> 书面练习
**1.** 根据关于妈祖信仰传播的选文,妈祖信仰起源于什么地方?
**2.** 请原样给出选文中自“妈祖信仰是福建沿海地区民间文”往下直到“文化,其具有特定的发生根源。”为止的全部文字。

文化发生学视野下的妈祖信仰传播

2018-01-25 12:54
文化与传播 2018年4期
关键词:宫庙妈祖信仰

文化发生学是研究特定历史与地理文化形态中文化的发生与演变规律的科学。它本为自然科学研究方法,在皮亚杰创立文化发生论之后,被学者广泛运用于人文科学研究领域。文化发生学主要“是通过对各种史料的梳理来分析一个现象、事物或制度的发生、发展的轨迹。”[1]它“从历史的结果出发,从现实出发,发现其本质的规定性,并由此回溯这些本质要素和条件的历史形态。通过这些不同历史形态上的要素和条件的相互作用和历史批判关系,发现其演变的轨迹及其内在规律。”[2]某种意义而言,文化发生学是将文化的发生看作一个过程,构建文化发生过程中不同因素的由来及其相互关系,较为系统全面的探讨文化的形成及早期演变。

妈祖信仰是福建沿海地区民间文化的重要组成部分,国内具有航海女神、民众之神与行旅之神的称号,亦是诸多海外华人华侨在移居地团结的精神纽带。本文将文化发生学的方法引入到妈祖信仰传播研究中,将妈祖信仰的发生看作一个过程,思考如何将妈祖信仰与中华文化的融合与传播联系起来,准确把握妈祖信仰发生根源、发生演变历程与发生演变规律,对妈祖信仰进行动态考察描述。

一、妈祖信仰发生根源

任何文化的生成都离不开特定的自然与历史环境。作为中华文化的组成部分,妈祖信仰起源于福建莆田,融合海洋文化与巫觋文化等多种元素生成的一种具有地域特色的文化,其具有特定的发生根源。

一是自然生态因素。妈祖信仰起源于福建莆田湄洲岛,湄州岛为海滨孤岛,民众多以捕鱼为生,往往生活于惊涛骇浪之中,当时科技水平低下,渔民在渔业生产上遇到危险迫使他们求助于神力,保佑他们化险为夷,平安渡海。传说中,妈祖能知人祸福,能预测天气变化,被当地渔民视为“神女”,死后成为民众崇拜的偶像。宋李俊甫《莆田比事》云妈祖“生面神异,能言人休咎,死庙食焉”。此说明,妈祖在当时的神事活动恰能满足岛民对神力的依赖,其死后被祭祀于庙宇,继续成为民众祈求求助的对象。他们认为妈祖是上帝派遣而来掌管“沧溟”的神灵,能够“驱役百怪降魔精,囊括风雨雷电霆,时其发泄执其衡”。之后,妈祖信仰在福建沿海一带传播,其信仰的核心主要是对航海与外出行旅之人的庇佑,这与福建独特的海洋文化环境相关。福建面临大海,“闽人务本亦知书,若不耕樵必业儒。惟有桐城南郭外,朝为原宪暮陶朱。海贾归来富不赀,以身殉货绝堪悲。似闻近日鸡林相,只博黄金不博诗。”[3]刘克庄此诗便描述了福建沿海一带民众勇于冒风涛之险,出海进行商业贸易活动的心理状态。从事海洋贸易盈利性较高,但风险也很高,出海谋生常常遇到风涛侵袭,时常发生海难。如此充满盈利诱惑又有风险的情况下,民众只能寄希望于超自然力的神灵,保佑航海商民的安全。

> 所附列表
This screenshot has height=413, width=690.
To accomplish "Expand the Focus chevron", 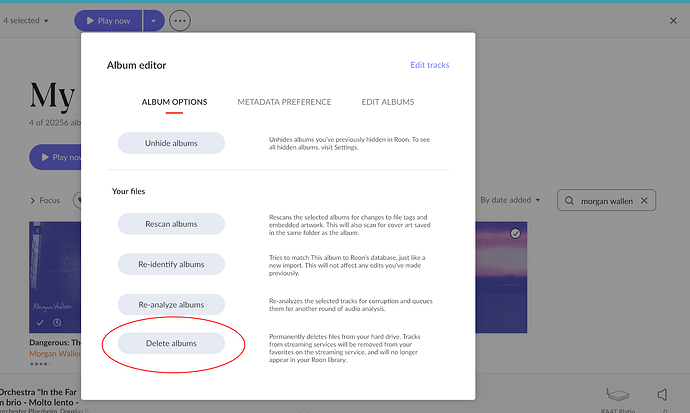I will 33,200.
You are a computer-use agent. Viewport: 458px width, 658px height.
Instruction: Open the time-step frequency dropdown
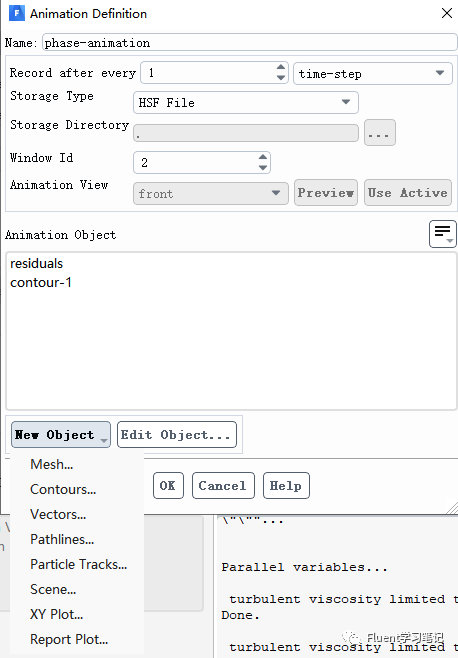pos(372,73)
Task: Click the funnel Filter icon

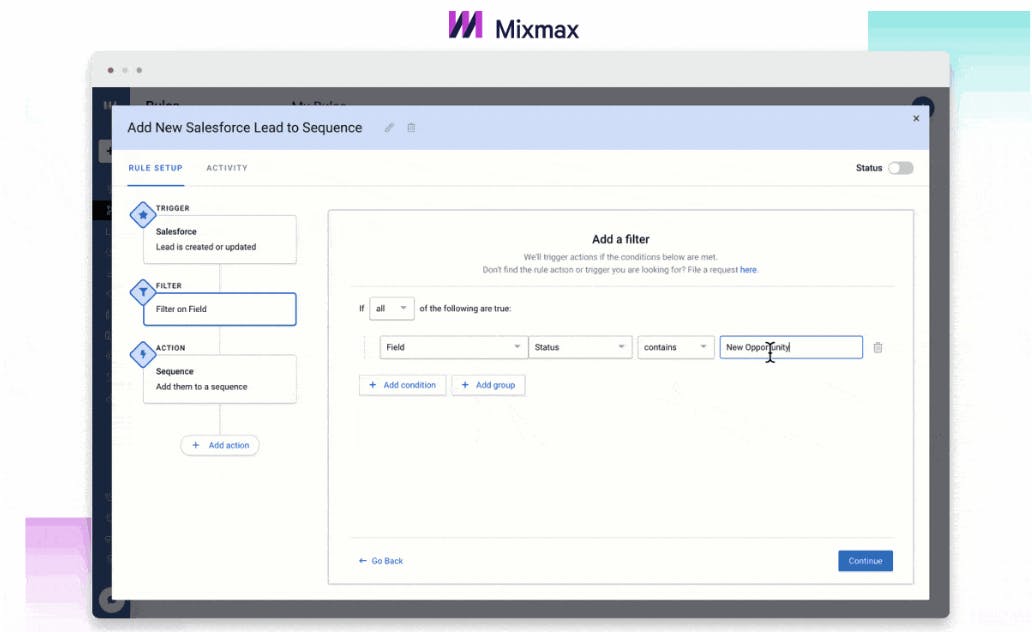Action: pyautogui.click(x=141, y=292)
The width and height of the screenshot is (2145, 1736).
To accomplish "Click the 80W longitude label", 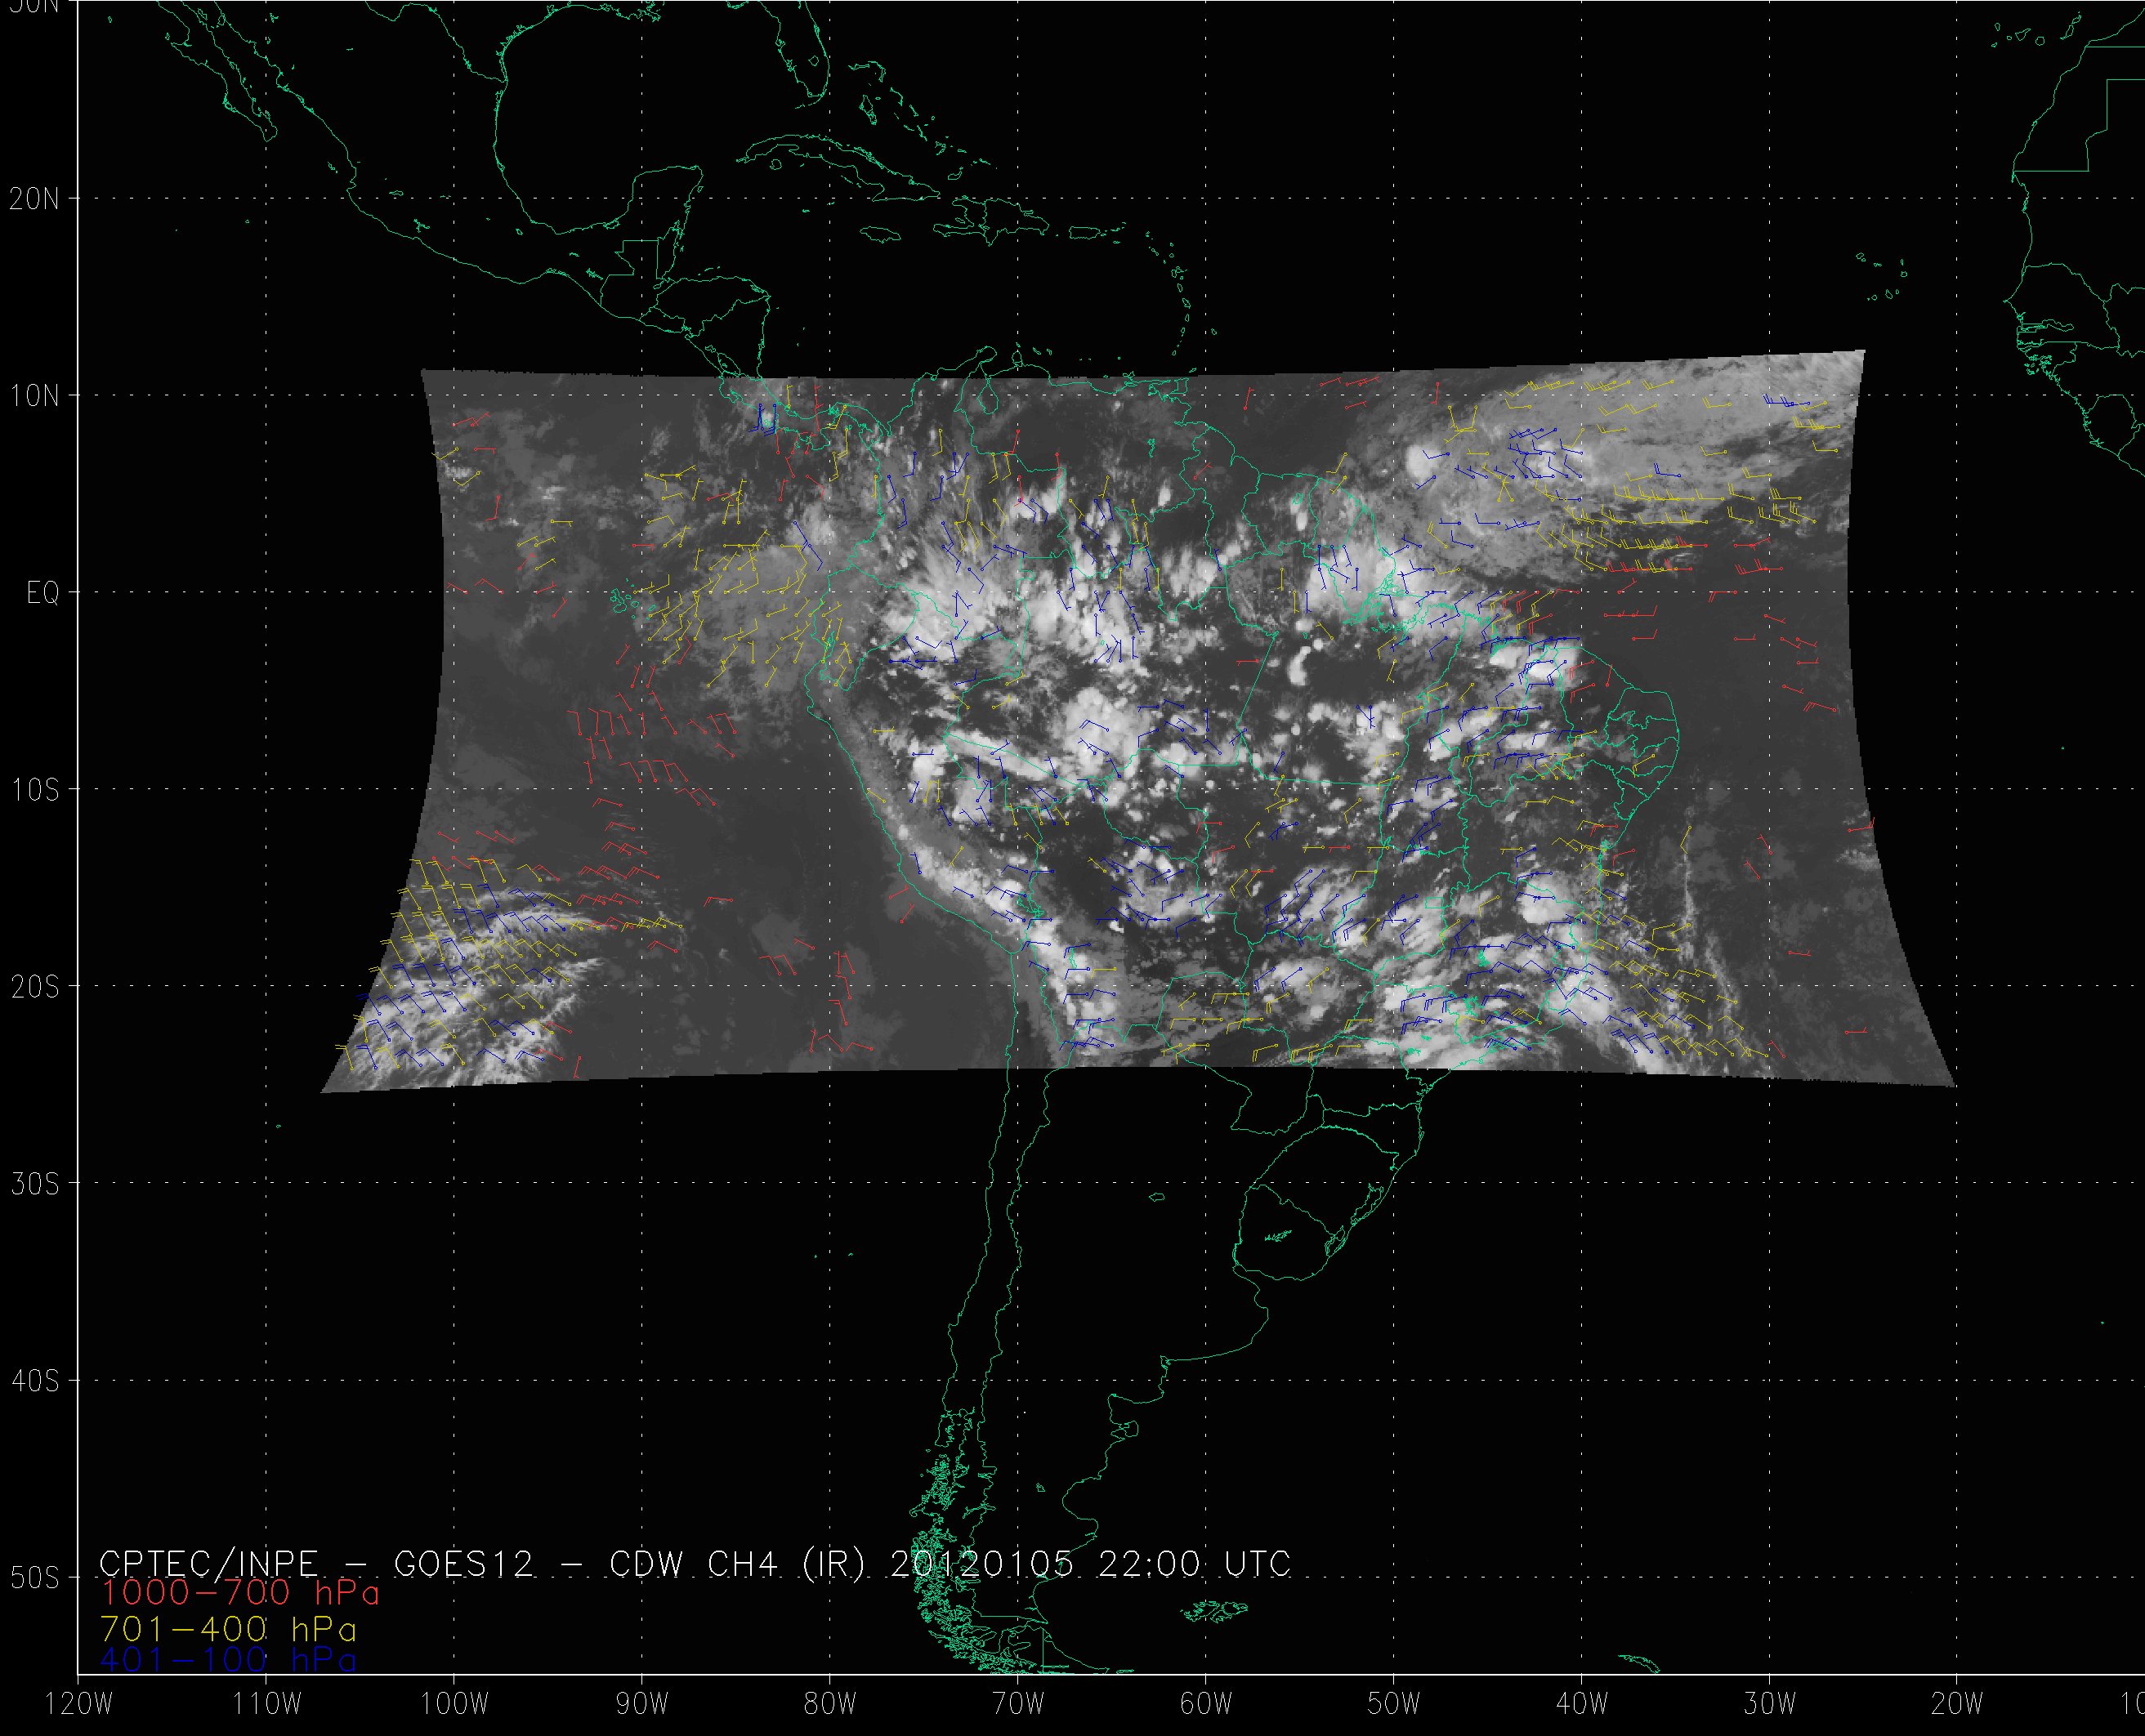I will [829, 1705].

---

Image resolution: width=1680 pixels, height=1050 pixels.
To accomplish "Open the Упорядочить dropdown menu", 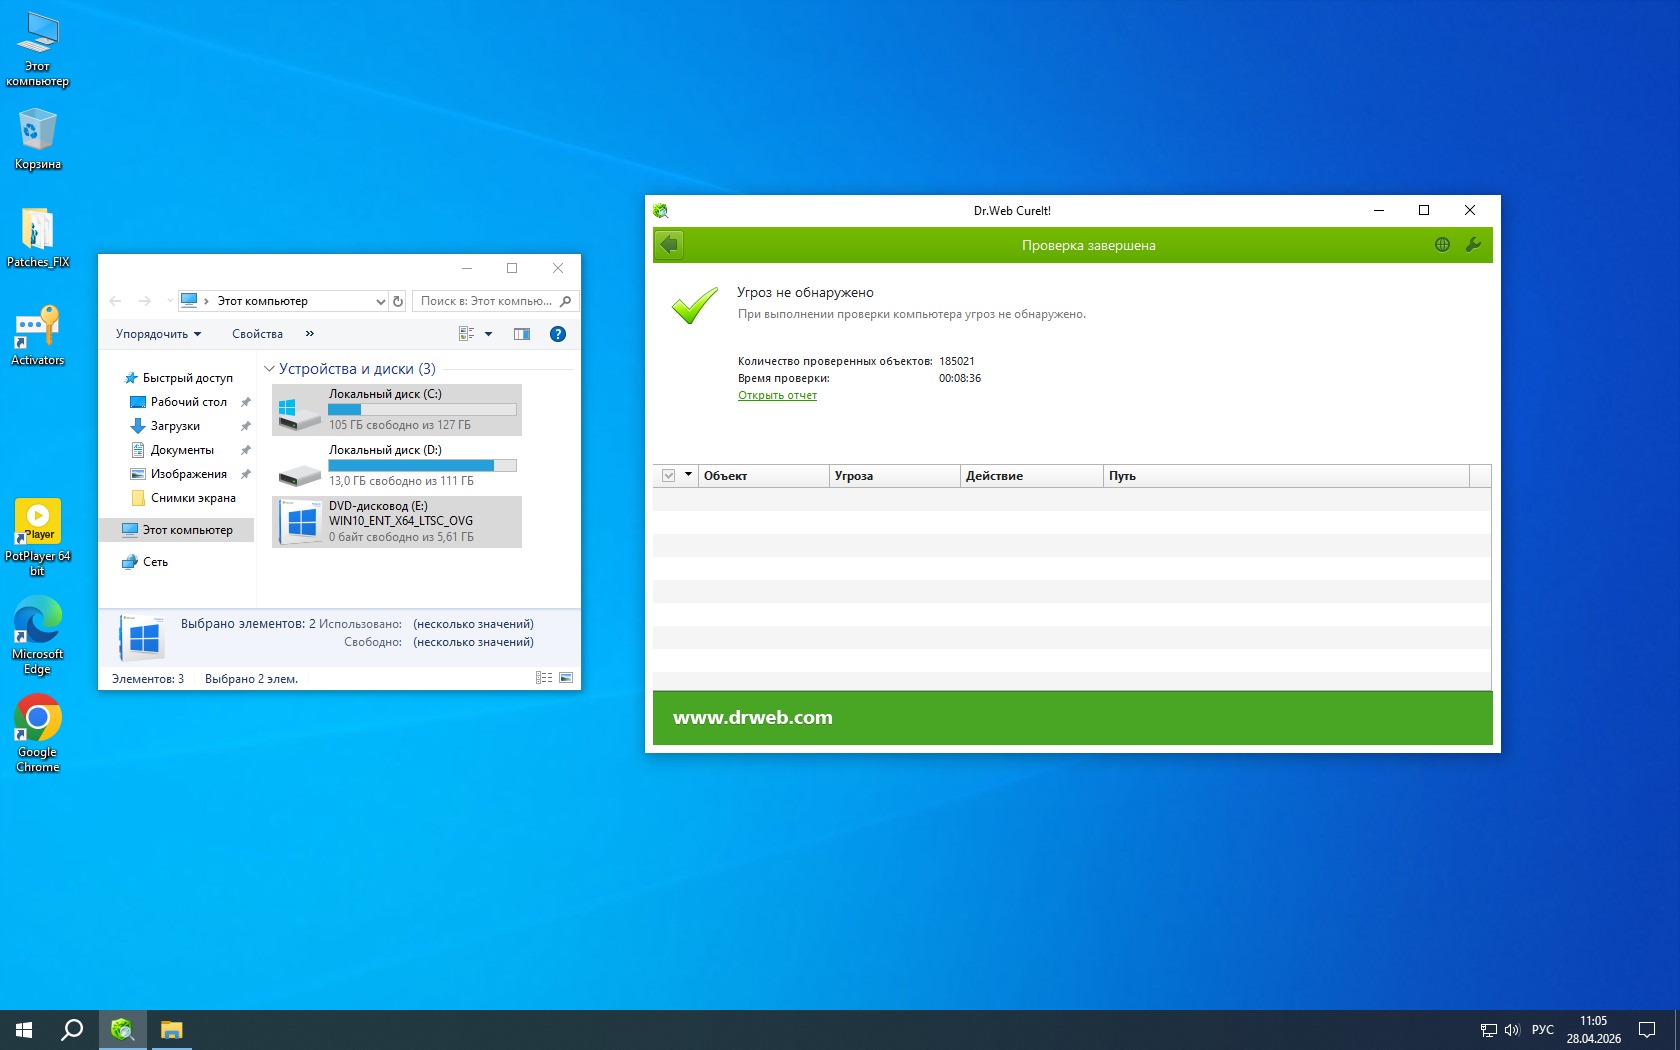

> 逐题解答
**1.** 福建莆田湄洲岛。

**2.**
妈祖信仰是福建沿海地区民间文化的重要组成部分,国内具有航海女神、民众之神与行旅之神的称号,亦是诸多海外华人华侨在移居地团结的精神纽带。本文将文化发生学的方法引入到妈祖信仰传播研究中,将妈祖信仰的发生看作一个过程,思考如何将妈祖信仰与中华文化的融合与传播联系起来,准确把握妈祖信仰发生根源、发生演变历程与发生演变规律,对妈祖信仰进行动态考察描述。

一、妈祖信仰发生根源

任何文化的生成都离不开特定的自然与历史环境。作为中华文化的组成部分,妈祖信仰起源于福建莆田,融合海洋文化与巫觋文化等多种元素生成的一种具有地域特色的文化,其具有特定的发生根源。